Opinion Too Many Foreseeable Hurdles

07 July 2017

The French hate change but love revolution. And a green one seems underway: the Paris climate agreement, a food waste ban, diesel vehicles banned from 2020 in Paris, the end of diesel and petrol car sales by 2040 etc... As in all revolutions, ideological enthusiasm can sometimes overshadow pragmatism. After all, France already enjoys a CO2 emission per capita lower than Denmark and Finland, and nearly twice as low as neighbouring Germany, according to Eurostat 2012 data... But more can be done!

French companies in general, and retailers in particular, have been at pains to appear in a positive light on climate. A few days ago, Carrefour announced a fleet of 200 trucks running on natural gas; Casino already uses ships on the river Seine to supply Parisian stores, not to mention rail freight. As French cities have entered a tramway frenzy over the past decade, it was merely a matter of time before the idea of tram freight emerged. Casino is following new initiatives particularly closely, given its vast presence in French urban centres.  

To us, profitability is the line separating a sustainable business model and on-off CSR campaign. While we feel such a venture points to a solution, the infrastructures to support it are simply not there. A repurposed city bus would hardly replace a delivery truck. Following this logic, the retailers would have to deliver the goods by truck to the tram depot, load them onboard (provided the pallet dimensions are compatible), before unloading the goods in the city centre within a short timeframe not to delay passenger traffic, before manually transporting the pallets from the tram stop to the destination... Quite a hassle when the initial truck could have simply driven to the store at night or during the early morning when traffic is light. 

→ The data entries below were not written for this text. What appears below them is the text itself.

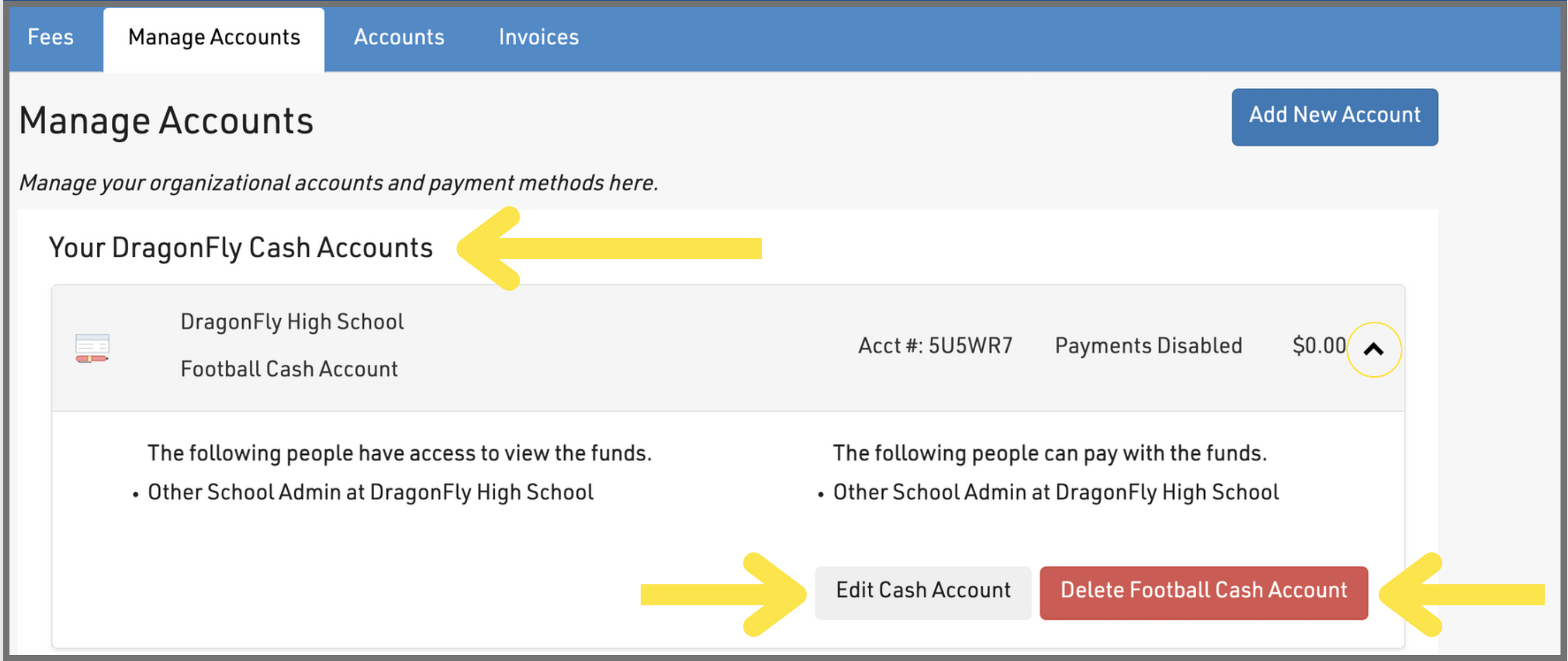1568x661 pixels.
Task: Click Other School Admin under pay access
Action: point(1055,492)
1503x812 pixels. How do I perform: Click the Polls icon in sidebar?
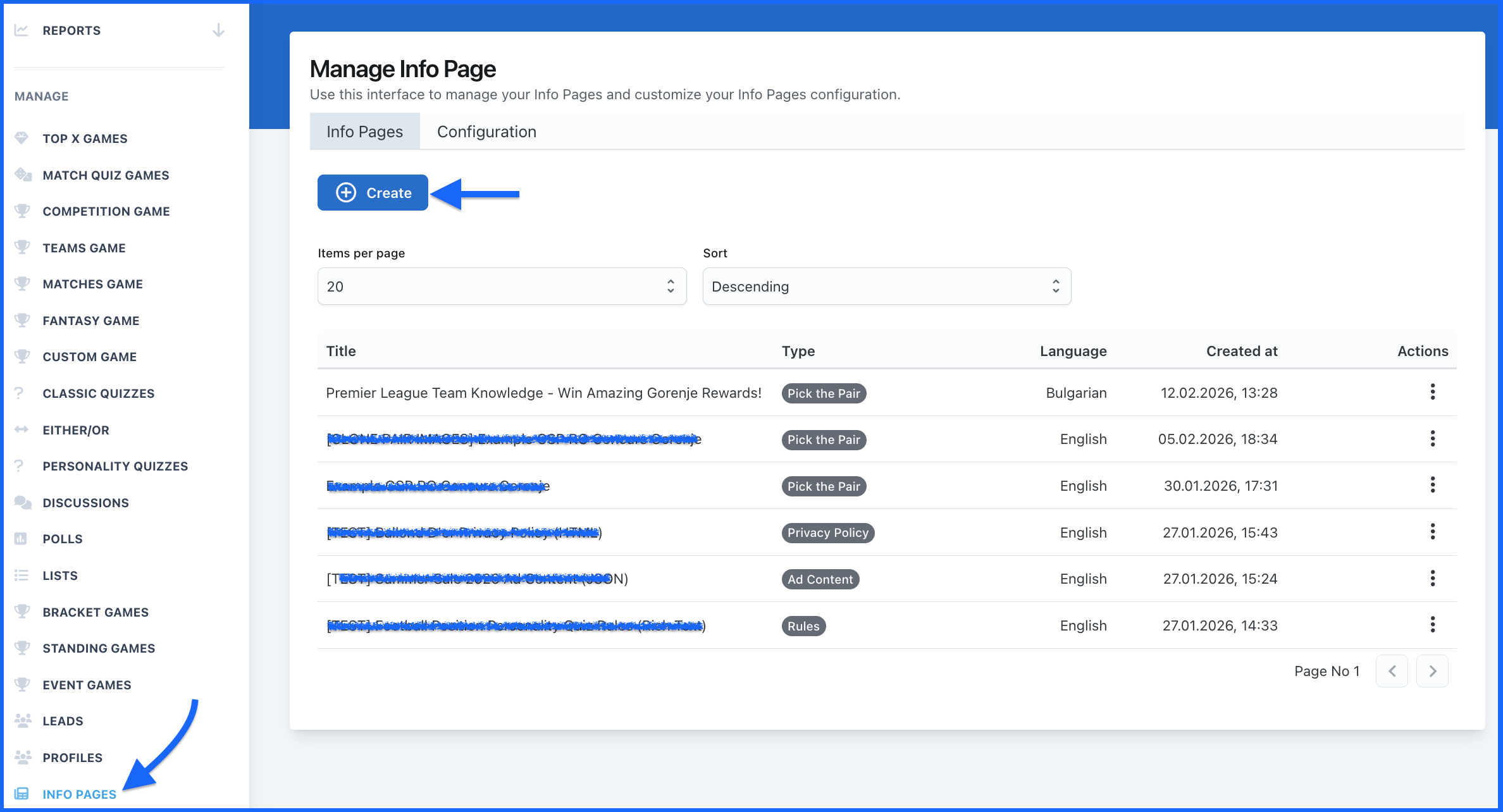click(22, 539)
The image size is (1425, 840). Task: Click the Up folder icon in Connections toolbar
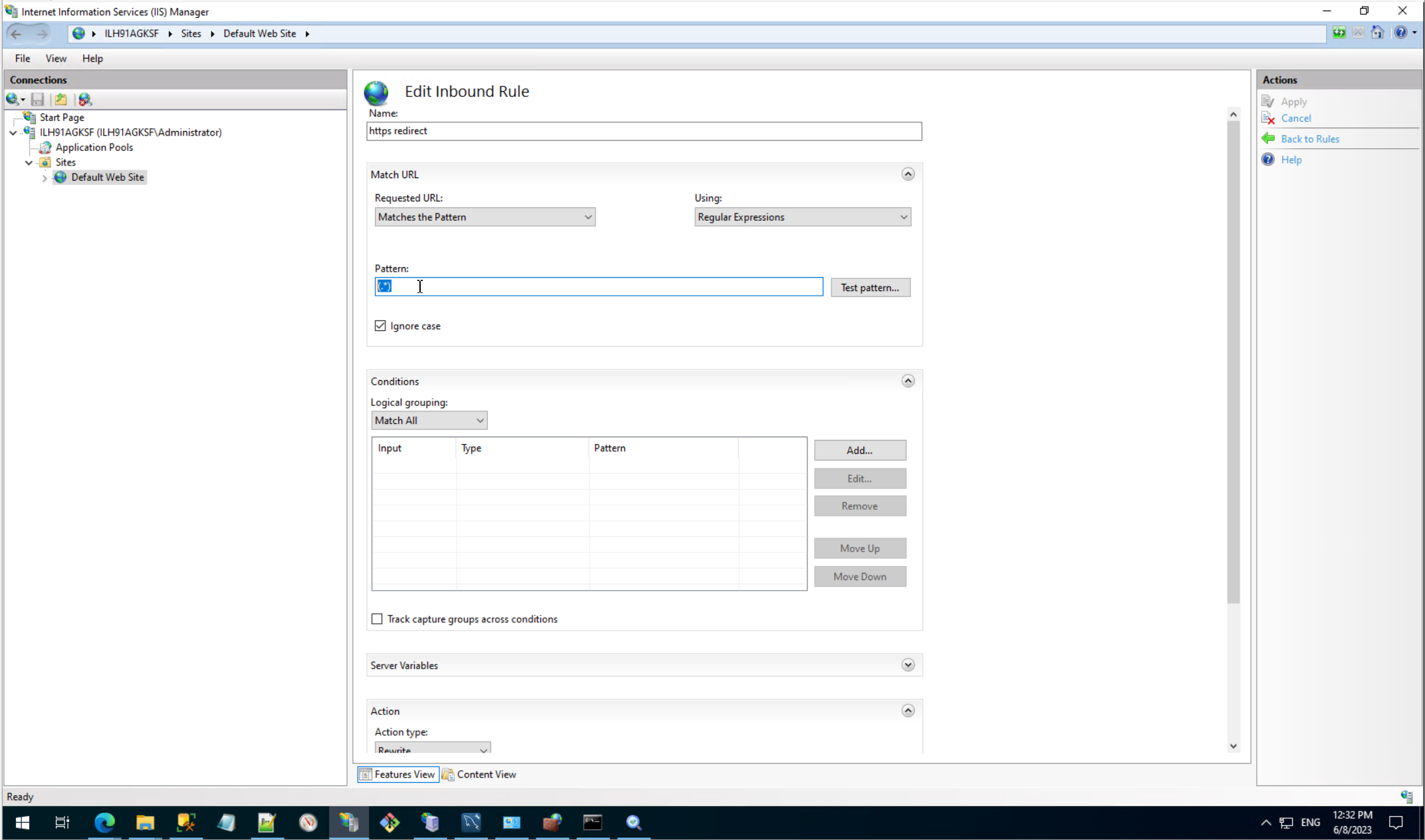click(61, 100)
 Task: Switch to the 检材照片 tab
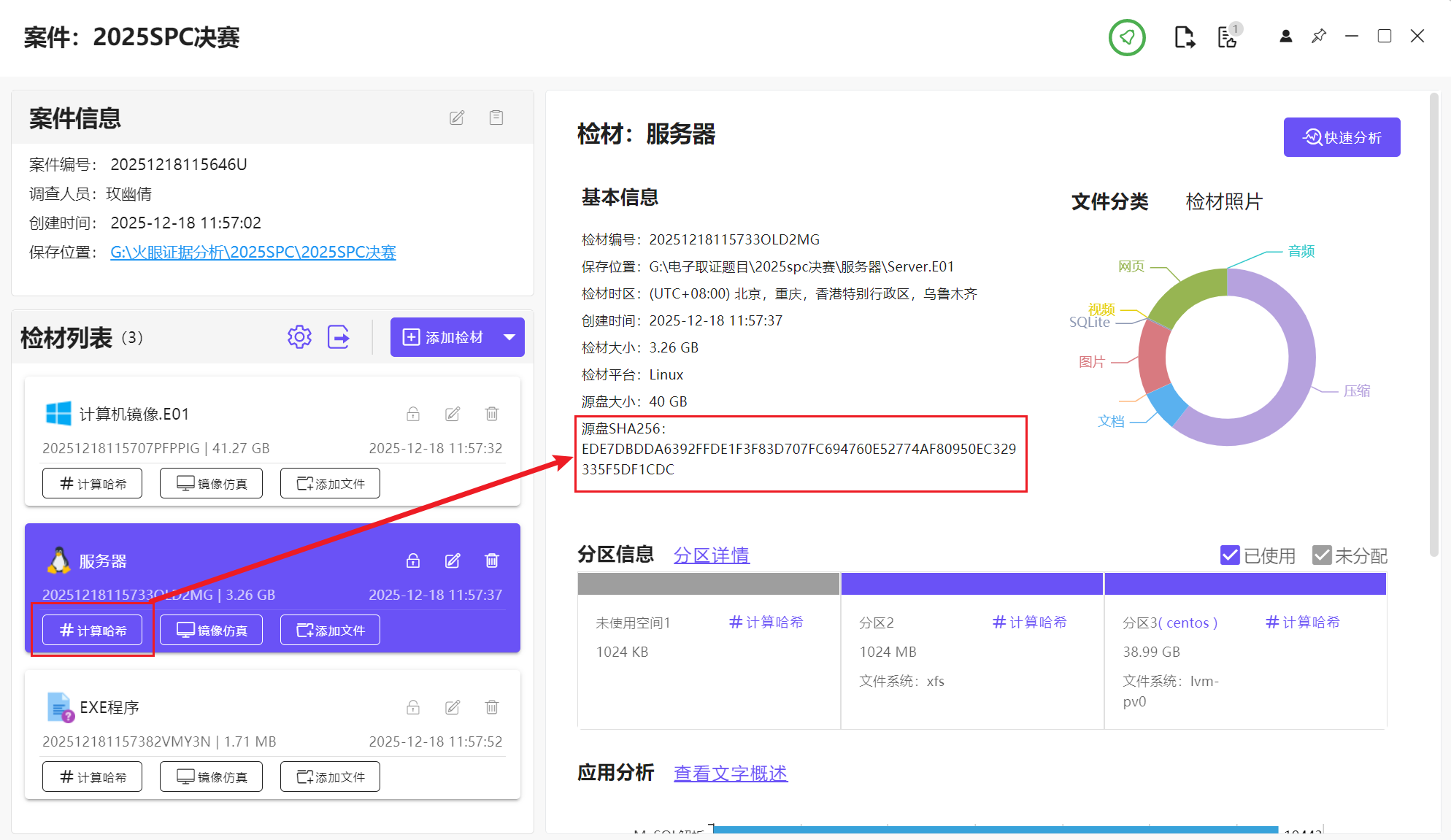(1224, 201)
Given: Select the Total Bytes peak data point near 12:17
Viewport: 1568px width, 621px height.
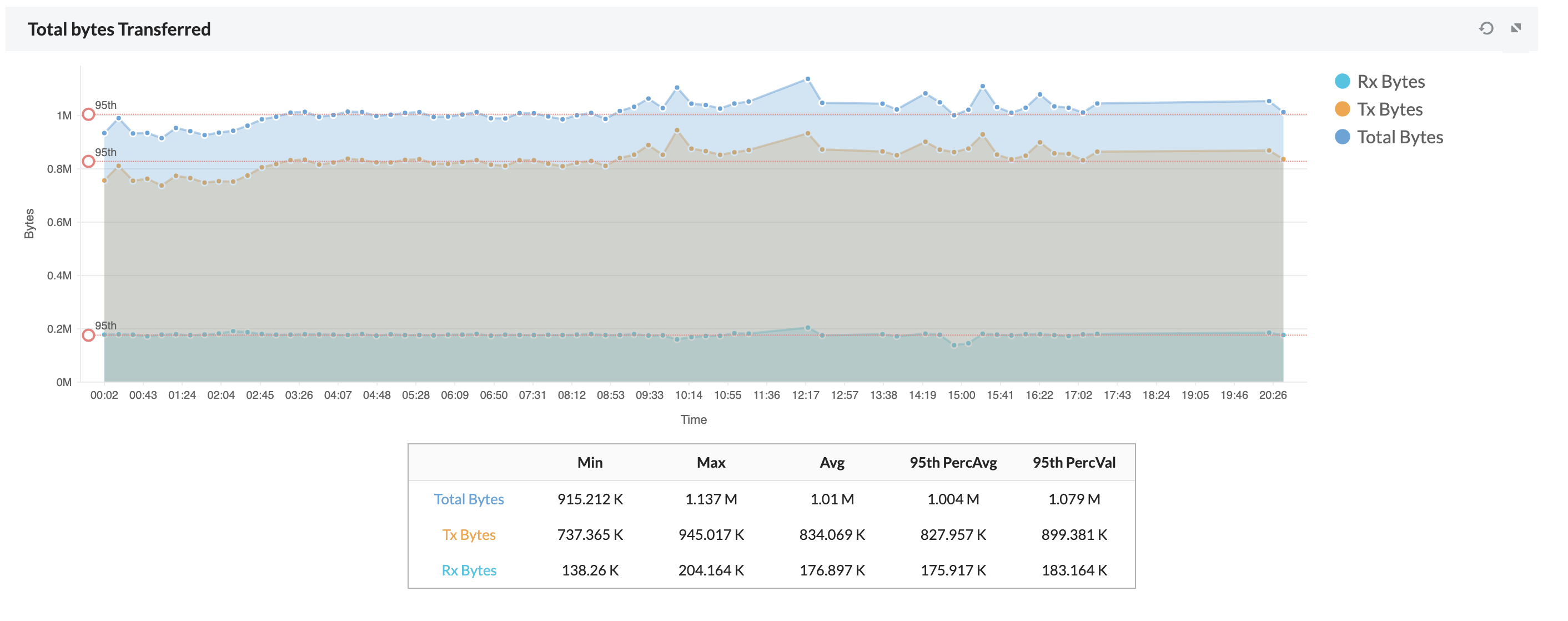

This move may be relevant for a few handpicked stores and with support from public administration, but to make this alternative scalable and viable, private connections onto the network need to be constructed, alongside specially built trams for easy loading/unloading of the standardised pallet size. The financial cost and bureaucratic hurdles associated with such venture would most likely be huge. While this does not solve the number of vehicles on the road, a more reasonable environmental alternative remains, for us and as of now, the plain old optimal use of emission-free trucks.